Il y a quelques années dans un pays d’Afrique centrale, j’ai frôlé l’incident diplomatique. Dans ce pays très démocratique, j’avais été désigné au pied levé pour être le discutant d’un ministre sur la limitation des mandats. Dans ce pays, le pouvoir avait décidé de modifier la Constitution pour limiter les mandats à deux.
Quand le Président sortant qui a été au pouvoir pendant deux décennies a fini ces deux mandats, le même pouvoir s’était subitement rendu compte que la limitation des mandats n’était pas très démocratique. Selon l’argumentaire bien huilé de Monsieur le ministre, la limitation n’est pas démocratique, car la souveraineté appartenant au Peuple, pourquoi brider la volonté du Peuple en lui imposant la limitation, car ce même Peuple souverain peut, lors des élections, choisir l’alternance.
Pour mieux étayer son point de vue, Monsieur le ministre choisit les exemples de l’Angleterre (la mère des démocraties) et l’Allemagne, où Angela Merkel en était à son troisième mandat. Naturellement, dans ces pays où la liberté d’expression est très encadrée et où l’on s’attend à ce qu’un intellectuel soit un «intellectuel organique», le ministre s’attendait à ce que je confirme sa thèse. Dans le journalisme, c’est ce que l’on appelle une question orientée. Je répondis au ministre que sa thèse, sur le plan strictement théorique, est presque parfaite, sauf sur un point qui différencie fondamentalement son pays de l’Angleterre et de l’Allemagne qu’il a recrutées comme exemples pour dénoncer le caractère anti démocratique de la limitation des mandats.
La différence fondamentale entre ce pays d’Afrique centrale et l’Angleterre ou l’Allemagne, le Sénégal ou l’Afrique du Sud, est que dans ces pays, l’élection est un mécanisme de remise en jeu du pouvoir, alors que dans la plupart des pays africains, l’élection est un mécanisme de relégitimation du pouvoir en place. Dans la plupart des pays africains, on croit qu’on n’organise pas des élections pour les perdre, ce qui fait que les élections deviennent une simple formalité. Merkel renonce à se présenter parce qu’elle sait qu’avec l’usure du pouvoir, elle va perdre les prochaines élections. En Angleterre, personne ne doute de la sincérité des élections. Ce qui fait que dans ces pays, la souveraineté du Peuple est une réalité, contrairement à l’Afrique ou l’Asie, où la souveraineté du Peuple est une fiction juridique derrière laquelle avance masquée la souveraineté d’un homme qui instrumentalise la Constitution selon ses intérêts du moment.
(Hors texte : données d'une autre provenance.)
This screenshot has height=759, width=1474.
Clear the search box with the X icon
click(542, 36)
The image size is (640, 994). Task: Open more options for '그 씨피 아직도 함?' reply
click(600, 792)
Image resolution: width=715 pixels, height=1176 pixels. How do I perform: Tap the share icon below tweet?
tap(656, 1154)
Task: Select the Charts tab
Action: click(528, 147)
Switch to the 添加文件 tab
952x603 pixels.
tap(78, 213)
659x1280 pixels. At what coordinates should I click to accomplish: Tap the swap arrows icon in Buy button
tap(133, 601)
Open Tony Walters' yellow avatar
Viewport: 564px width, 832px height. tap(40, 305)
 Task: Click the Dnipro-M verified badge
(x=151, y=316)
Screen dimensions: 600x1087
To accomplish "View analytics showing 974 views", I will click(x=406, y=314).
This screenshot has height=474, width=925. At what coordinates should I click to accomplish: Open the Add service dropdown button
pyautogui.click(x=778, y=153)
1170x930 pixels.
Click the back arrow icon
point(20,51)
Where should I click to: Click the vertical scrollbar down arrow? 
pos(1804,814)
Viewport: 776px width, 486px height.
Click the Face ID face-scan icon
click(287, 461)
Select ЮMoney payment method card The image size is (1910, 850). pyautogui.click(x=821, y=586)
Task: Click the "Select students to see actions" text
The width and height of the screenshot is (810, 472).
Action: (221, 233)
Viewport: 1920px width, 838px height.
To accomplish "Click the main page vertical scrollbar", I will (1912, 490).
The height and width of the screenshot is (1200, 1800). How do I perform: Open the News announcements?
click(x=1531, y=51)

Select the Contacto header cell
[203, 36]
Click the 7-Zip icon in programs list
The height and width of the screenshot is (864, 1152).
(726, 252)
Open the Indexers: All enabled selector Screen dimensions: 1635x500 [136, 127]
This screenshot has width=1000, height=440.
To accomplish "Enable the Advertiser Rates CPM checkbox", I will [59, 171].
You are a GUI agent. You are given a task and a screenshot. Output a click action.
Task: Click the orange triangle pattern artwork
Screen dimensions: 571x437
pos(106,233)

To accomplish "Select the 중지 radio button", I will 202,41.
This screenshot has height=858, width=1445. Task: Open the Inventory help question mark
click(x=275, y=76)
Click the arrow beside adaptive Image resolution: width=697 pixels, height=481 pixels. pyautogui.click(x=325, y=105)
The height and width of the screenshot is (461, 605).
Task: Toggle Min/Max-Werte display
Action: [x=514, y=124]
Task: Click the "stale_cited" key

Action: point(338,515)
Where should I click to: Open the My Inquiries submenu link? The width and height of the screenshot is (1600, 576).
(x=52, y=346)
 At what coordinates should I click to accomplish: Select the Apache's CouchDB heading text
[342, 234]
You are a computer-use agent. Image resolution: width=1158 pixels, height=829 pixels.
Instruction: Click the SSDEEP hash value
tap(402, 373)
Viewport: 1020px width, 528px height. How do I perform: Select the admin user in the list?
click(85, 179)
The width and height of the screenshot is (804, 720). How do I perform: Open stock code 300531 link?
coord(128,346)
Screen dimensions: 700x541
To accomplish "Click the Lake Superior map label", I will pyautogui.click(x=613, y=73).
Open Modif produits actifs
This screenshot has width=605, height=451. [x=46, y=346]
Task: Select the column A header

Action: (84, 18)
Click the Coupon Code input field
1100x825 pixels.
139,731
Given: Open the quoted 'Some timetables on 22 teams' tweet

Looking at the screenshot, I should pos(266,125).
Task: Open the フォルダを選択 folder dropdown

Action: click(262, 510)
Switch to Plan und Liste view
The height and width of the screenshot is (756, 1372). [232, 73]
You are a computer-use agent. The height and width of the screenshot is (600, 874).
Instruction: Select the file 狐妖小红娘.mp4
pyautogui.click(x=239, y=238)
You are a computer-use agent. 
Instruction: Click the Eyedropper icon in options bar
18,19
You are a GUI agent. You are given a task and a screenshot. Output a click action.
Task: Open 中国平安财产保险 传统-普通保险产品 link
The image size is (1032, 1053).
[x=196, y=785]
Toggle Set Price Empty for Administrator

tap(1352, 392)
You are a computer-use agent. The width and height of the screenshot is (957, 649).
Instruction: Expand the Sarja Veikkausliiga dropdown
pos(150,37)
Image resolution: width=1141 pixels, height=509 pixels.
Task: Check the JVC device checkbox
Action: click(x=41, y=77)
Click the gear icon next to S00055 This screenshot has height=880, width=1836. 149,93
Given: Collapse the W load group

Ce simple argument sur la sincérité des élections fit effondrer comme un château de cartes l’édifice théorique de Monsieur le ministre. Le changement, même à l’intérieur du système comme en Angola ou en Mauritanie, ou l’alternance comme au Sénégal ou en Tunisie, permet à la démocratie de respirer afin de ne pas se fossiliser comme le Cameroun de Paul Biya ou le Zimbabwe sous Mugabe.
Le Sénégal a réglé la question du troisième mandat en congédiant démocratiquement Wade après son forcing légal, parce que dans notre pays, l’élection est un mécanisme de remise en jeu du pouvoir. On ne peut pas dire la même chose de la Guinée de Alpha Condé qui, contrairement au Sénégal, n’est pas encore détribalisée ou des-ethnicisée. Alpha Condé a toujours déclaré que modifier la Constitution pour un 3e mandat équivaudrait à trahir ses principes et les combats pour lesquels il s’est battu toute sa vie. On ne peut que constater qu’entre les délices du pouvoir et les principes qu’il a toujours défendus, son choix est fait. En voulant faire du forcing, le Pr Condé mène un combat anachronique qui l’enferme dans un pari pascalien à l’envers : à tous les coups il va perdre. Après avoir perdu, il pourra, en écrivant ses mémoires, lire tranquillement Montesquieu qui, de façon fort sage, nous dit : «Le pouvoir corrompt, le pouvoir absolu corrompt absolument.» Mais Montesquieu, c’est de la lecture pour opposant. Au pouvoir on préfère le florentin.